In designing a one-way communication system from the standpoint of information theory, three parts are considered beyond the control of the system designer: (1) the source, which generates messages at the transmitting end of the system, (2) the destination, which ultimately receives the messages, and (3) the channel, consisting of a transmission medium or device for conveying signals from the source to the destination. The source does not usually produce messages in a form acceptable as input by the channel. The transmitting end of the system contains another device, called an encoder, which prepares the source's messages for input to the channel. Similarly the receiving end of the system will contain a decoder to convert the output of the channel into a form that is recognizable by the destination. The encoder and the decoder are the parts to be designed. In radio systems this design is essentially the choice of a modulator and a detector.

A source is called discrete if its messages are sequences of elements (letters) taken from an enumerable set of possibilities (alphabet). Thus sources producing integer data or written English are discrete. Sources which are not discrete are called continuous, for example, speech and music sources. The treatment of continuous cases is sometimes simplified by noting that signal of finite bandwidth can be encoded into a discrete sequence of numbers.

The output of a channel need not agree with its input. For example, a channel might, for secrecy purposes, contain a cryptographic device to scramble the message. Still, if the output of the channel can be computed knowing just the input message, then the channel is called noiseless.
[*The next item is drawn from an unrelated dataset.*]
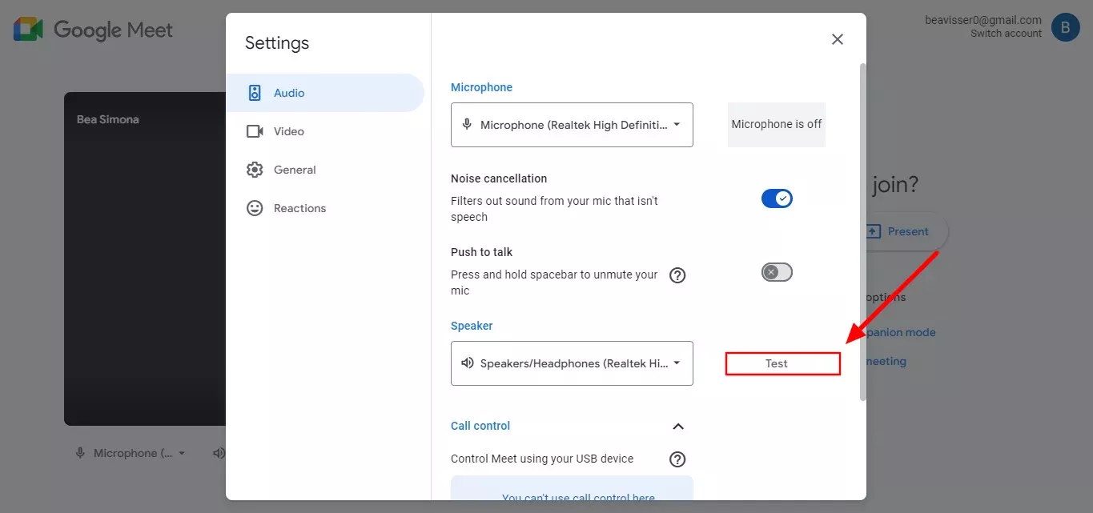This screenshot has width=1093, height=513.
Task: Click the Google Meet logo
Action: point(28,30)
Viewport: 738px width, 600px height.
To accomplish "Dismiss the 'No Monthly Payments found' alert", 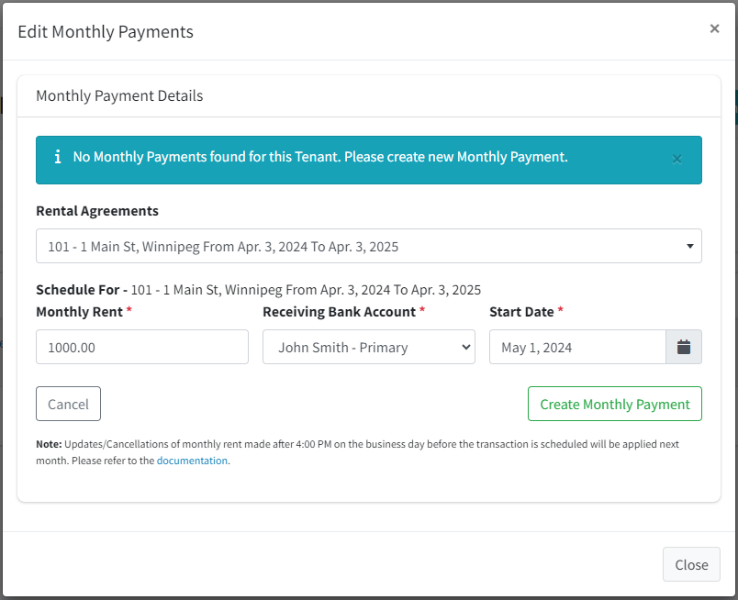I will [x=677, y=160].
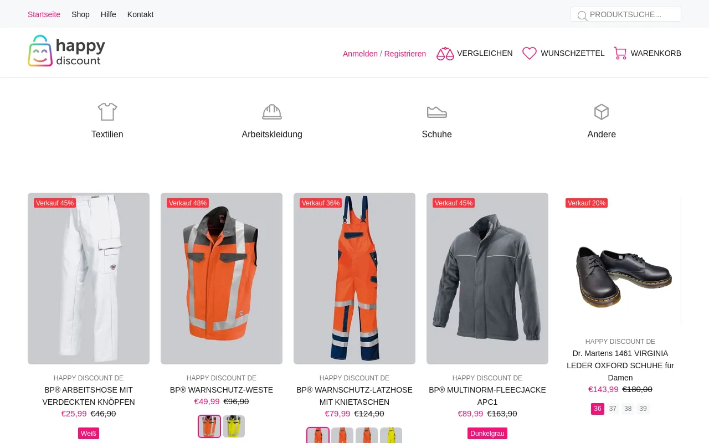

If, however, random agents make the output unpredictable even when the input is known, then the channel is called noisy. See Communications scrambling, Cryptography

Many encoders first break the message into a sequence of elementary blocks; next they substitute for each block a representative code, or signal, suitable for input to the channel. Such encoders are called block encoders. For example, telegraph and teletype systems both use block encoders in which the blocks are individual letters. Entire words form the blocks of some commercial cablegram systems. It is generally impossible for a decoder to reconstruct with certainty a message received via a noisy channel. Suitable encoding, however, may make the noise tolerable.
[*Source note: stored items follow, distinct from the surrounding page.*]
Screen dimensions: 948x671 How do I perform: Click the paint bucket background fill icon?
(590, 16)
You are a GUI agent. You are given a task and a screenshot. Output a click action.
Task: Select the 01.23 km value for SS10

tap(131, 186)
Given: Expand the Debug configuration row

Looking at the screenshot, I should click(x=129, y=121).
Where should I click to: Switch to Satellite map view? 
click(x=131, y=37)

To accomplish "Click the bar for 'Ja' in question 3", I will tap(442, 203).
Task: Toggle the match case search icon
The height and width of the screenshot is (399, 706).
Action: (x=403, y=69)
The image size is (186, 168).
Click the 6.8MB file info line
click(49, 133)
Even when the channel is noiseless, a variety of encoding schemes exists and there is a problem of picking a good one. Of all encodings of English letters into dots and dashes, the Continental Morse encoding is nearly the fastest possible one. It achieves its speed by associating short codes with the most common letters. A noiseless binary channel (capable of transmitting two kinds of pulse 0, 1, of the same duration) provides the following example. Suppose one had to encode English text for this channel. A simple encoding might just use 27 different five-digit codes to represent word space (denoted by #), A, B, . . . , Z; say # 00000, A 00001, B 00010, C 00011, . . . , Z 11011. The word #CAB would then be encoded into 00000000110000100010. A similar encoding is used in teletype transmission; however, it places a third kind of pulse at the beginning of each code to help the decoder stay in synchronism with the encoder.